A schoolboy has been arrested for copyright infringement for using the “free” file hosting service MegaUpload to distribute pirated manga to the public.
Police swooped on the 18-year-old schoolboy’s Akita prefecture home, arresting him for copyright infringement and seizing his computers.
His crime was to upload popular manga he obtained online to MegaUpload, and list the files on his site, “manga.jp” – in this manner he made thousands of manga titles available to the public, accruing 2,500,000 accesses.
In common with most web-based piracy, his objective was profit – he used Google AdSense advertising on the site, banking some $3,500 thanks to Google’s ambivalent stance on copyright violation. He also apparently made gains from MegaUpload itself. The site was also hosted on Google’s “Blogspot” service.
Google notionally prohibits the use of AdSense on shady sites, but in practice generally ignores them and only moves against sites it deems “pornographic.” Google also ignores most complaints about copyright infringing use of its “Blogspot” hosting service.

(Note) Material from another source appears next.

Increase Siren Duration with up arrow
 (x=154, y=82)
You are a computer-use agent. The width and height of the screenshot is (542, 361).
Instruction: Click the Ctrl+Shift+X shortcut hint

MegaUpload is of course used chiefly to distribute copyrighted material without the relative hassle of using a P2P service – however, as long as they comply with takedown requests and everything is uploaded by users, this is essentially legal in the US under the provisions of the DMCA and similar legislation, which is quite liberal in certain respects.
The investigation itself was launched based on copyright complaints by Shueisha, Kodansha, and 3 mangaka.
The case is significant, as using overseas file-hosting services to distribute copyrighted files had previously been considered a completely safe option by most Japanese Internet users.